### ACTIVITY
Give the records again in full, exactly as they appear.

(Collected data)
===============
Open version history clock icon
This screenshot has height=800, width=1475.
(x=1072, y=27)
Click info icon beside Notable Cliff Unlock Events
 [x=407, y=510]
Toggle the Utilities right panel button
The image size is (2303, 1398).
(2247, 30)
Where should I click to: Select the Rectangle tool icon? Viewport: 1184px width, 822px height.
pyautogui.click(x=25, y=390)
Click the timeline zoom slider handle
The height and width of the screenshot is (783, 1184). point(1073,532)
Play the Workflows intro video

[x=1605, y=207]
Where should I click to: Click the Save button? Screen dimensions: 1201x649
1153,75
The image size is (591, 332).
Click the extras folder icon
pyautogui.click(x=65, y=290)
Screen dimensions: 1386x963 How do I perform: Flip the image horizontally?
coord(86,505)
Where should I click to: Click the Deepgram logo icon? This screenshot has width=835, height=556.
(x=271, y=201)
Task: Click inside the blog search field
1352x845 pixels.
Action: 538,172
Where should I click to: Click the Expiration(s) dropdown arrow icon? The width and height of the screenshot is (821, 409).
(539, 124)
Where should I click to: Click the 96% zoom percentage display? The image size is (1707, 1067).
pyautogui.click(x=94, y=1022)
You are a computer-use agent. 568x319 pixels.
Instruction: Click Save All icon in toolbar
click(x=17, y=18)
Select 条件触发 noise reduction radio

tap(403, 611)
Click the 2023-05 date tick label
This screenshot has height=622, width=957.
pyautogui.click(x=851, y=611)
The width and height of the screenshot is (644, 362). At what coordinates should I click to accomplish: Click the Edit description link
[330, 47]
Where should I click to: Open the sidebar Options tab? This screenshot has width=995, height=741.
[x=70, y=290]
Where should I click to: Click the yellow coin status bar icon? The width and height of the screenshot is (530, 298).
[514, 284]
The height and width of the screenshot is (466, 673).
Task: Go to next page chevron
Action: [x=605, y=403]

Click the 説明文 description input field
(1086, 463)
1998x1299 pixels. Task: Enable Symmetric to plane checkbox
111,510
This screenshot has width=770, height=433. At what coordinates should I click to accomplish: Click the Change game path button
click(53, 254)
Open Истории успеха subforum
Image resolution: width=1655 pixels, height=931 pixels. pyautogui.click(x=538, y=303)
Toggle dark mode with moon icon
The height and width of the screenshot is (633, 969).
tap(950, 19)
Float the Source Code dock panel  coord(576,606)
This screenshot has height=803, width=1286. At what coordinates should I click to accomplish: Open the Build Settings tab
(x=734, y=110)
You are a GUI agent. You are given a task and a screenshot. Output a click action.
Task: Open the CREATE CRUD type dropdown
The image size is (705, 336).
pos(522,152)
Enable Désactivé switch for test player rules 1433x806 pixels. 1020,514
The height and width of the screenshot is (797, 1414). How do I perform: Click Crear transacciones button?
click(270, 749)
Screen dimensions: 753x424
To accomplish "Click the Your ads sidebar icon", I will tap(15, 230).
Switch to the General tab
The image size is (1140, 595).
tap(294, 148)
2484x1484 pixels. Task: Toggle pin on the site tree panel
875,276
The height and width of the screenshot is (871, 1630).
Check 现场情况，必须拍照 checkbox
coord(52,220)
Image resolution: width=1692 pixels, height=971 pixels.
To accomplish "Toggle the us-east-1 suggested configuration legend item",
===============
### EXERCISE ANSWER
Open version history clock icon
This screenshot has height=800, width=1475.
(x=1072, y=27)
Click info icon beside Notable Cliff Unlock Events
 [x=407, y=510]
Toggle the Utilities right panel button
The image size is (2303, 1398).
(2247, 30)
Where should I click to: Select the Rectangle tool icon? Viewport: 1184px width, 822px height.
pyautogui.click(x=25, y=390)
Click the timeline zoom slider handle
The height and width of the screenshot is (783, 1184). point(1073,532)
Play the Workflows intro video

[x=1605, y=207]
Where should I click to: Click the Save button? Screen dimensions: 1201x649
1153,75
The image size is (591, 332).
Click the extras folder icon
pyautogui.click(x=65, y=290)
Screen dimensions: 1386x963 How do I perform: Flip the image horizontally?
coord(86,505)
Where should I click to: Click the Deepgram logo icon? This screenshot has width=835, height=556.
(x=271, y=201)
Task: Click inside the blog search field
1352x845 pixels.
Action: 538,172
Where should I click to: Click the Expiration(s) dropdown arrow icon? The width and height of the screenshot is (821, 409).
(539, 124)
Where should I click to: Click the 96% zoom percentage display? The image size is (1707, 1067).
pyautogui.click(x=94, y=1022)
You are a computer-use agent. 568x319 pixels.
Instruction: Click Save All icon in toolbar
click(x=17, y=18)
Select 条件触发 noise reduction radio

tap(403, 611)
Click the 2023-05 date tick label
This screenshot has height=622, width=957.
pyautogui.click(x=851, y=611)
The width and height of the screenshot is (644, 362). At what coordinates should I click to accomplish: Click the Edit description link
[330, 47]
Where should I click to: Open the sidebar Options tab? This screenshot has width=995, height=741.
[x=70, y=290]
Where should I click to: Click the yellow coin status bar icon? The width and height of the screenshot is (530, 298).
[514, 284]
The height and width of the screenshot is (466, 673).
Task: Go to next page chevron
Action: [x=605, y=403]

Click the 説明文 description input field
(1086, 463)
1998x1299 pixels. Task: Enable Symmetric to plane checkbox
111,510
This screenshot has width=770, height=433. At what coordinates should I click to accomplish: Click the Change game path button
click(53, 254)
Open Истории успеха subforum
Image resolution: width=1655 pixels, height=931 pixels. pyautogui.click(x=538, y=303)
Toggle dark mode with moon icon
The height and width of the screenshot is (633, 969).
tap(950, 19)
Float the Source Code dock panel  coord(576,606)
This screenshot has height=803, width=1286. At what coordinates should I click to accomplish: Open the Build Settings tab
(x=734, y=110)
You are a GUI agent. You are given a task and a screenshot. Output a click action.
Task: Open the CREATE CRUD type dropdown
The image size is (705, 336).
pos(522,152)
Enable Désactivé switch for test player rules 1433x806 pixels. 1020,514
The height and width of the screenshot is (797, 1414). How do I perform: Click Crear transacciones button?
click(270, 749)
Screen dimensions: 753x424
To accomplish "Click the Your ads sidebar icon", I will tap(15, 230).
Switch to the General tab
The image size is (1140, 595).
tap(294, 148)
2484x1484 pixels. Task: Toggle pin on the site tree panel
875,276
The height and width of the screenshot is (871, 1630).
Check 现场情况，必须拍照 checkbox
coord(52,220)
Image resolution: width=1692 pixels, height=971 pixels.
To accomplish "Toggle the us-east-1 suggested configuration legend item",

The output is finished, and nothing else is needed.